Problem details :: Set each record down exactly, excluding all images.

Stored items
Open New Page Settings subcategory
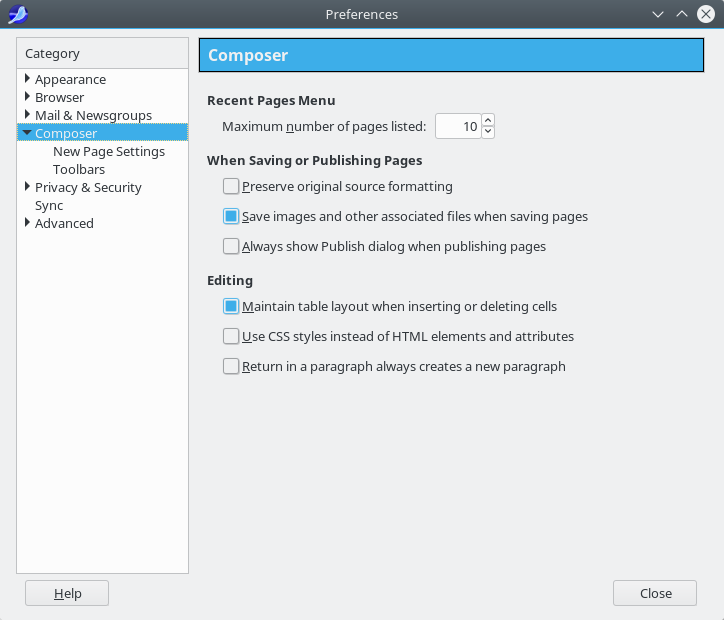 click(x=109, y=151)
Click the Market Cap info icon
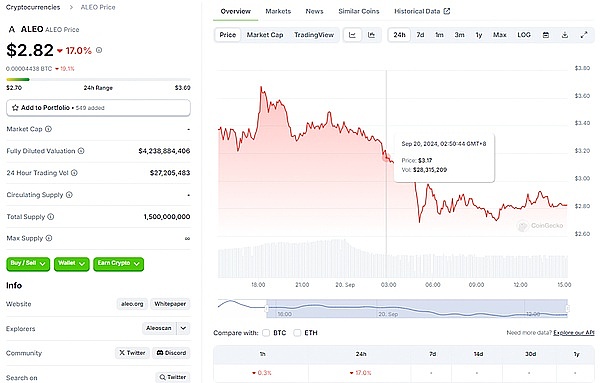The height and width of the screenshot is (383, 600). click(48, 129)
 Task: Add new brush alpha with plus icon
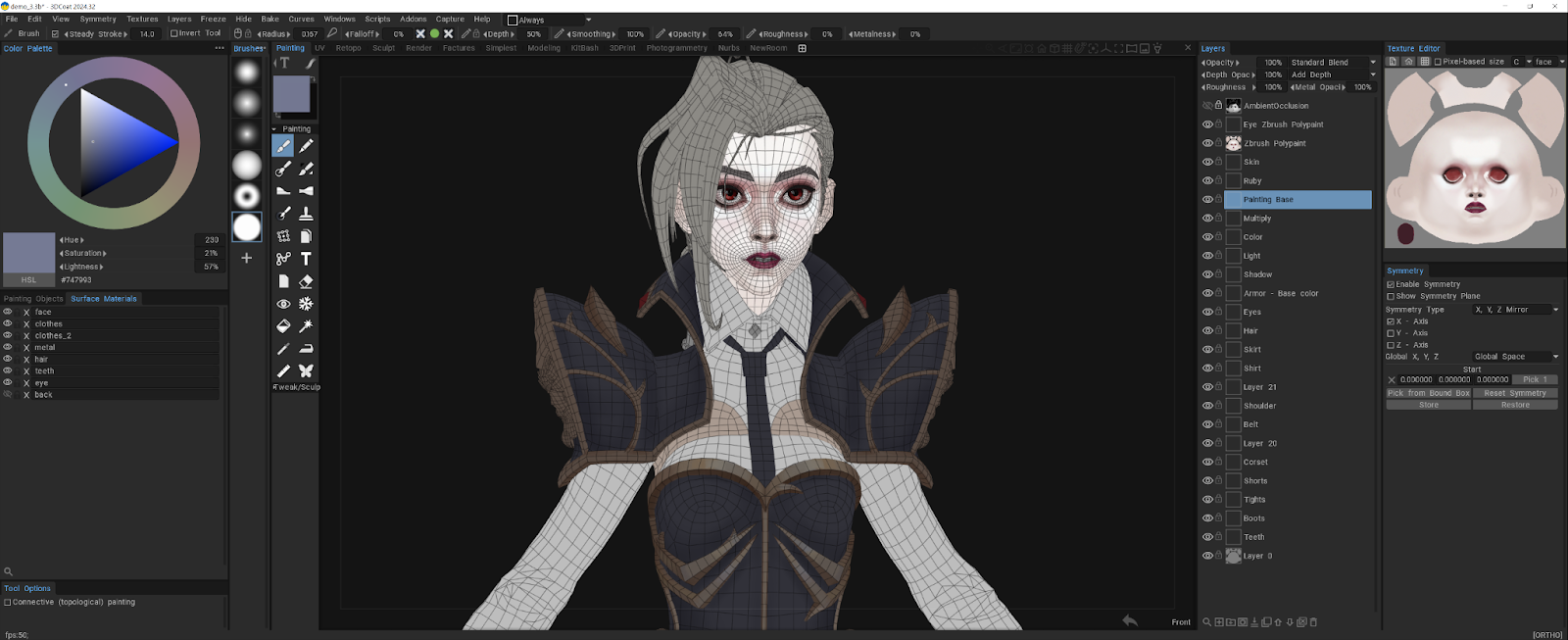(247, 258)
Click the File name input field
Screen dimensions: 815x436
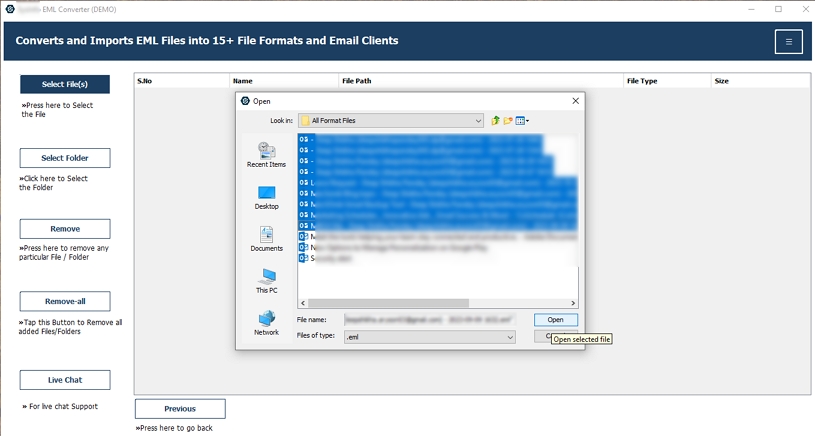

Expected answer ::
Open New Page Settings subcategory
 click(x=109, y=151)
Click the Market Cap info icon
The height and width of the screenshot is (383, 600). click(48, 129)
 Task: Add new brush alpha with plus icon
(247, 258)
Click the File name input field
Screen dimensions: 815x436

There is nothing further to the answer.